His dog, a Treeing Walker Coonhound, needed stitches in his chest.

"The dog ended up getting away from it, and it came running up to my side," he said. "He took a cuff across the chest and a couple of bites to the back."

The mountain lion weighed 111 pounds and was nearly 7 feet long.

The state Game and Fish Department examined the mountain lion Sunday. Wildlife Division Chief Randy Kreil said it was a 2-year-old male.

Froehlich said the hunt was exciting and he plans to do a full mount of the carcass.

"I don't know where I'm going to put it yet, because my house is not big enough," Froehlich said.

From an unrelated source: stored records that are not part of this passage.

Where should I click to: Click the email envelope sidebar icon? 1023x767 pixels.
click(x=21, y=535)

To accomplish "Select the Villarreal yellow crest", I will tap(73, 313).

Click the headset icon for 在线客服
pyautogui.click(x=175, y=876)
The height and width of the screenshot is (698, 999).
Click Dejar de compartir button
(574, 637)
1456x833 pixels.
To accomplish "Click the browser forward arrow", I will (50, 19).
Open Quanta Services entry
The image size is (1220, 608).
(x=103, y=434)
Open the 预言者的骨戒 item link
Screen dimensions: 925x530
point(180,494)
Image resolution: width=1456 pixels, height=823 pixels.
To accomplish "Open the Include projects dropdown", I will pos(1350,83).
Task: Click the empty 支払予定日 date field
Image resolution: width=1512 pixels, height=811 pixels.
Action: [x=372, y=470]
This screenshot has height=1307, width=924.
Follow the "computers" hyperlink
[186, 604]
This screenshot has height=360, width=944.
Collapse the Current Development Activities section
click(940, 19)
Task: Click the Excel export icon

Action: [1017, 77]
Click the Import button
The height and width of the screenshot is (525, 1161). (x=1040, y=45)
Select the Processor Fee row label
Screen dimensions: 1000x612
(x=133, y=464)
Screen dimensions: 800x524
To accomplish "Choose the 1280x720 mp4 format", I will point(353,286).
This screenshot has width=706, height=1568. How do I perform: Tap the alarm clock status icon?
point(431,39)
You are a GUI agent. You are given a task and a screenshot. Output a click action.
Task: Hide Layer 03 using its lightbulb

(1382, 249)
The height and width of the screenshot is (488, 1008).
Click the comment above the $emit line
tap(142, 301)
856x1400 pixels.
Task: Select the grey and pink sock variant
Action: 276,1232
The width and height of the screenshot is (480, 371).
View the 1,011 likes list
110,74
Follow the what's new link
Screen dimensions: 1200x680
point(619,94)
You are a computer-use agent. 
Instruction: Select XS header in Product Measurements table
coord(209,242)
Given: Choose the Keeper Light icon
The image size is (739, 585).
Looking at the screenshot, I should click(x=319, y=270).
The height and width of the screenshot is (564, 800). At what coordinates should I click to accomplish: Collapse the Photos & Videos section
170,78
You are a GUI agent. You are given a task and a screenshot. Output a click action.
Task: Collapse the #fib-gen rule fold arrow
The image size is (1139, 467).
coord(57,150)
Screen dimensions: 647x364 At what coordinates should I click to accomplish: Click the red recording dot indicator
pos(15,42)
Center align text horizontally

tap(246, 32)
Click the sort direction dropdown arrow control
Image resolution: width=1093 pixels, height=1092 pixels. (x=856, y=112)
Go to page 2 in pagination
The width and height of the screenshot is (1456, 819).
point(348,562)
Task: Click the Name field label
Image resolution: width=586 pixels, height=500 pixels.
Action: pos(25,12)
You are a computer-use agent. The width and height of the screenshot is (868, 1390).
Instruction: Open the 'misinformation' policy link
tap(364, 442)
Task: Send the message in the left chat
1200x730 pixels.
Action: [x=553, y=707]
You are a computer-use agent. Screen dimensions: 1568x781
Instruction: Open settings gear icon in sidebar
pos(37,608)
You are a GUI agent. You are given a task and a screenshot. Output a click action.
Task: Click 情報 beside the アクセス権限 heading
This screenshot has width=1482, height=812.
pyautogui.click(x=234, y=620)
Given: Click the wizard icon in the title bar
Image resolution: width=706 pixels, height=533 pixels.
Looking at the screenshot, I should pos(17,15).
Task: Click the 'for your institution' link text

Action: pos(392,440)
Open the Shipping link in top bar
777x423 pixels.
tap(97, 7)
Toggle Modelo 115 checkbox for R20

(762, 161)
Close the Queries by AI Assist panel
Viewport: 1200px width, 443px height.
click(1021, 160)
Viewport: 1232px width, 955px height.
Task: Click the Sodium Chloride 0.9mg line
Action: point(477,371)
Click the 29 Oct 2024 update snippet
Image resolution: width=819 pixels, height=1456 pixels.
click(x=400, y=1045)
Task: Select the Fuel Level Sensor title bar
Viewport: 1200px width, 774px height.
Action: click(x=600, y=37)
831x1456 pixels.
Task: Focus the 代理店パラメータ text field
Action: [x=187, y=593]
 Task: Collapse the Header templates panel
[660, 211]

Froehlich said "tons" of people have been calling him from across the state to hear the details of the hunt.

Andy Anderson of Williston, who killed a cougar in late December, was one of the first to call.

"He had to hear the story and I had to hear his," Froehlich said. "He warned me that I would get steady phone calls for two weeks."

Dorothy Fecske, a furbearer biologist with the state Game and Fish Department, said all four cougars have been killed in the same general area in western North Dakota, but Froehlich's cougar was killed farther south that the other three.

"It's possible this young male was born in North Dakota but more likely it was in immigrant male from Montana or South Dakota," she said. "Young males often will travel long distances before establishing a territory of their own."

The state began its experimental hunting season for mountain lions Sept. 2, to get more information about them. The season runs through March 12, or until five mountain lions have been killed.

Kreil said another season is likely later this year.

"We will review the various components of season to see if any changes need to be made," Kreil said.